Serverless optimized deployments for model serving endpoints
This article describes how to use serverless optimized deployments on your model serving endpoints. Serverless optimized deployments dramatically lower deployment times and keep the model serving environment the same as the model training environment.
What are serverless optimized deployments?
Serverless optimized deployments take advantage of packaging and staging model artifacts in serverless notebook environments during model registration, resulting in accelerated endpoint deployment and consistent environments between training and serving.
This differs from non-serverless optimized deployments, where model artifacts and environments are packaged into containers at deployment time. In such cases, the serving environment may not match the one used during model training.
Requirements
Serverless optimized endpoints have the same requirements as model serving endpoint (see Requirements). In addition:
- The model must be a custom model (not FMAPI)
- The model must be logged and registered in a Serverless Notebook using version 3 or 4
- The model must be logged and registered with
mlflow>=3.1 - The model must be registered in UC and served with CPU
- The model's max environment size is 1GB
Using serverless optimized deployments
When logging and registering a model, use a Serverless Notebook with client 3 or 4 and mlflow>=3.1.

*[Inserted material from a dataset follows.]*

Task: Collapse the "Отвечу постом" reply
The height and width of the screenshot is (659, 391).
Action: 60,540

To adjust the client version of the serverless environment, see Configure the serverless environment.
Then, when registering a model, set the env_pack parameter with the desired values.
import mlflow
from mlflow.utils.env_pack import EnvPackConfig
mlflow.register_model(
model_info.model_uri,
model_name,
env_pack=env_pack=EnvPackConfig(name="databricks_model_serving")
)
Adding in the env_pack parameter will make the function pack and stage the model artifacts and serverless notebook environment during model registration to prepare it for usage during deployment. This may take additional time compared to registering the model without env_pack.

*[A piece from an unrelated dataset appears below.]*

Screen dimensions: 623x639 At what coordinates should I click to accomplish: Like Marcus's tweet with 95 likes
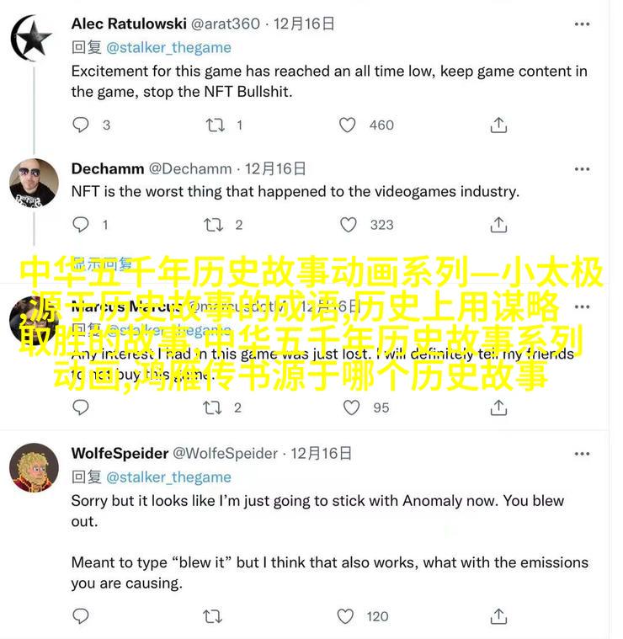point(351,407)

EnvPackConfig has a parameter install_dependencies (True by default) that determines whether the model's dependencies are installed in the current environment to confirm the environment is valid. If you'd like to skip that step, set the value to False.

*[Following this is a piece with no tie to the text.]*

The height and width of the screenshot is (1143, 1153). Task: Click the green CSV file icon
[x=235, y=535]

Endpoints in workspaces without internet access or endpoints with dependencies on custom libraries may fail if install_dependencies is set to True. In these cases, set install_dependencies to False.
You can also substitute EnvPackConfig(...) with "databricks_model_serving" as a shorthand. This is equivalent to EnvPackConfig(name="databricks_model_serving", install_dependencies = True).
After registering the model is finished, you can deploy the model in model serving. Notice that the deployment time is reduced and the event logs no longer indicate container build.